Exercise requirements: Output the data from the line containing "Tap the WeChat" through the line containing "The image size", inclusive, reproducing each line without any change.

Stored data:
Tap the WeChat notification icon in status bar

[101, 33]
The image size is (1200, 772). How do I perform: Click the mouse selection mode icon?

---

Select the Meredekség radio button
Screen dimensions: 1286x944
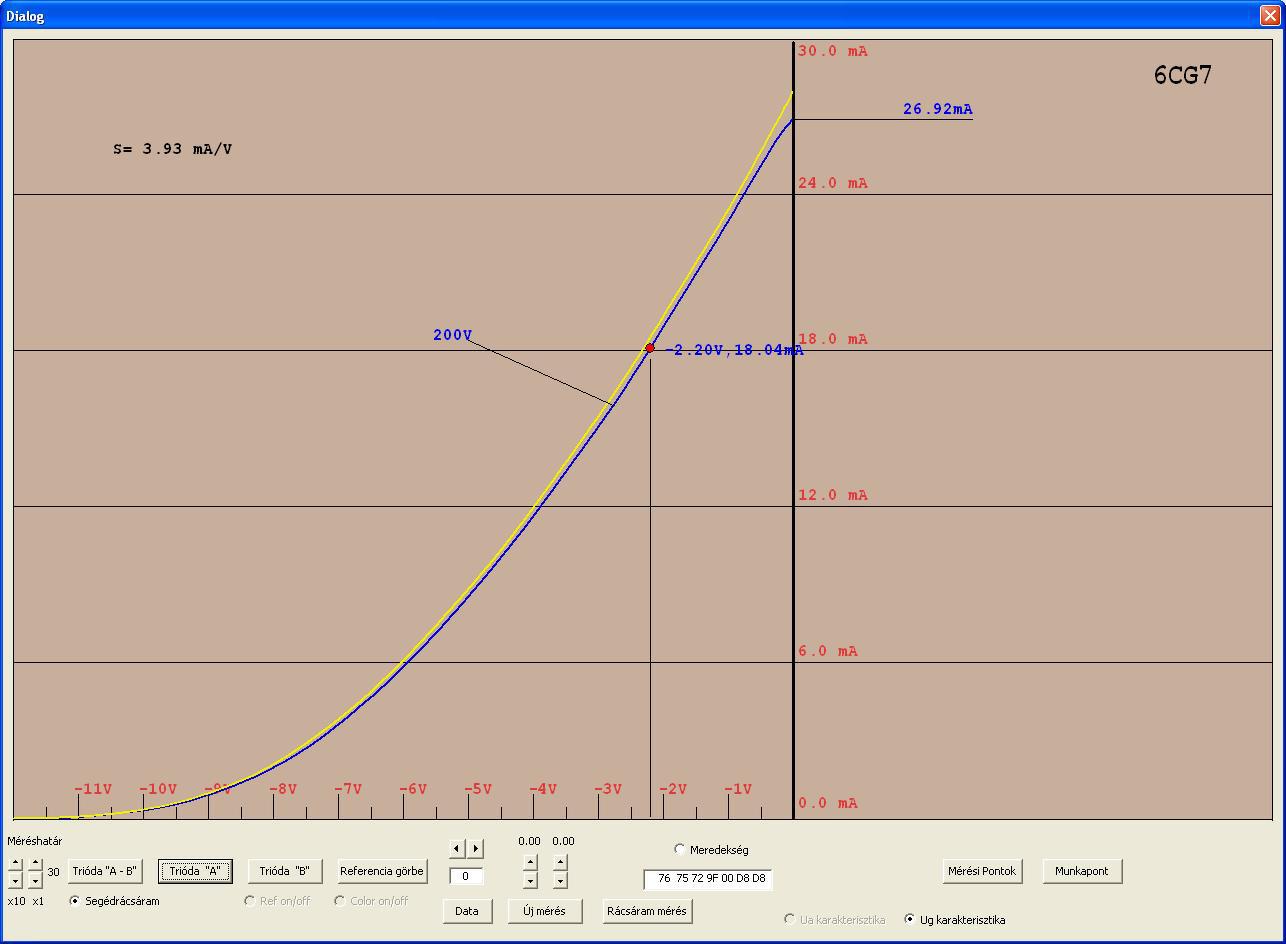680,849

--

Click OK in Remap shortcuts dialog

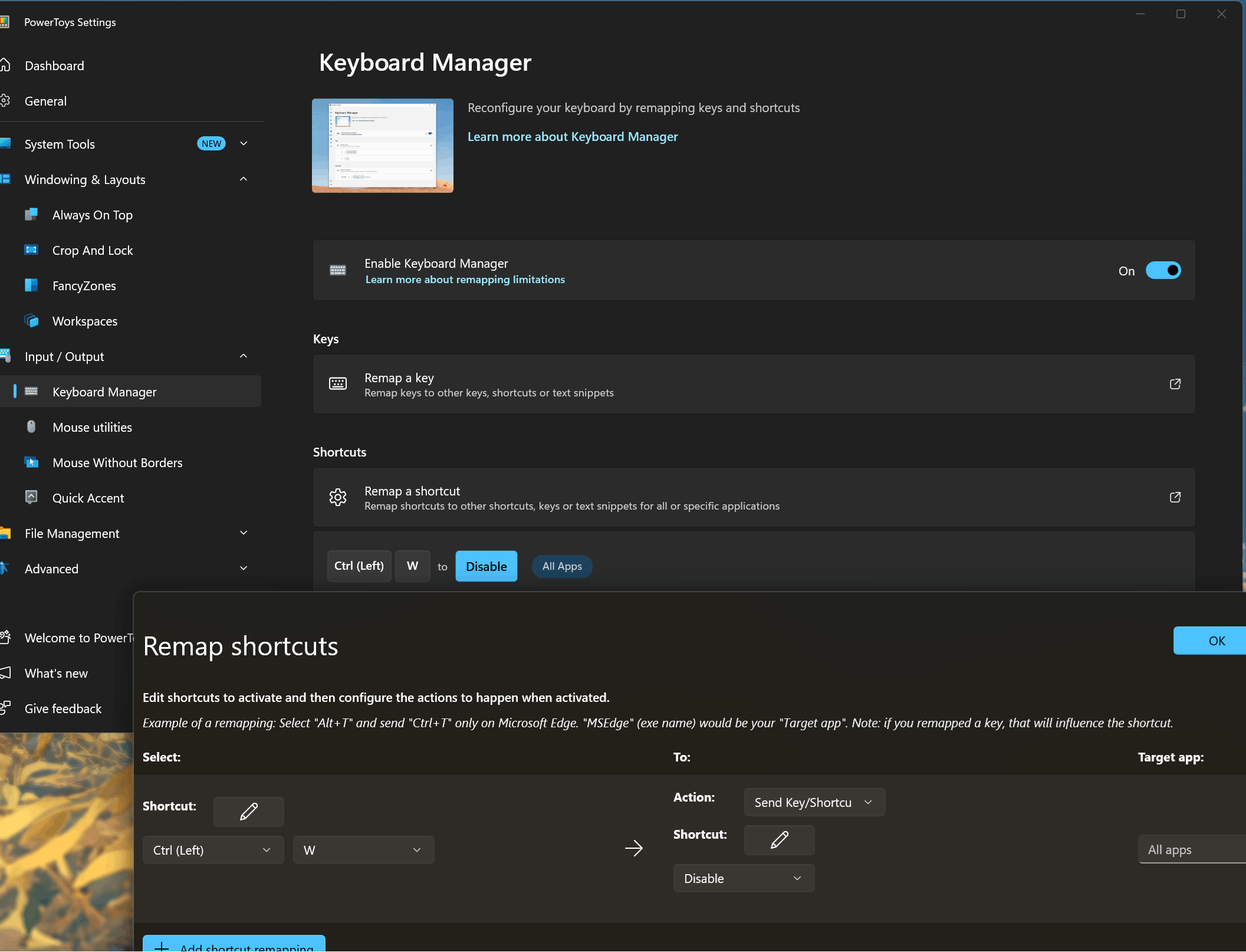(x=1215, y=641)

Solution to this problem:
Tap the WeChat notification icon in status bar

[101, 33]
The image size is (1200, 772). How do I perform: Click the mouse selection mode icon?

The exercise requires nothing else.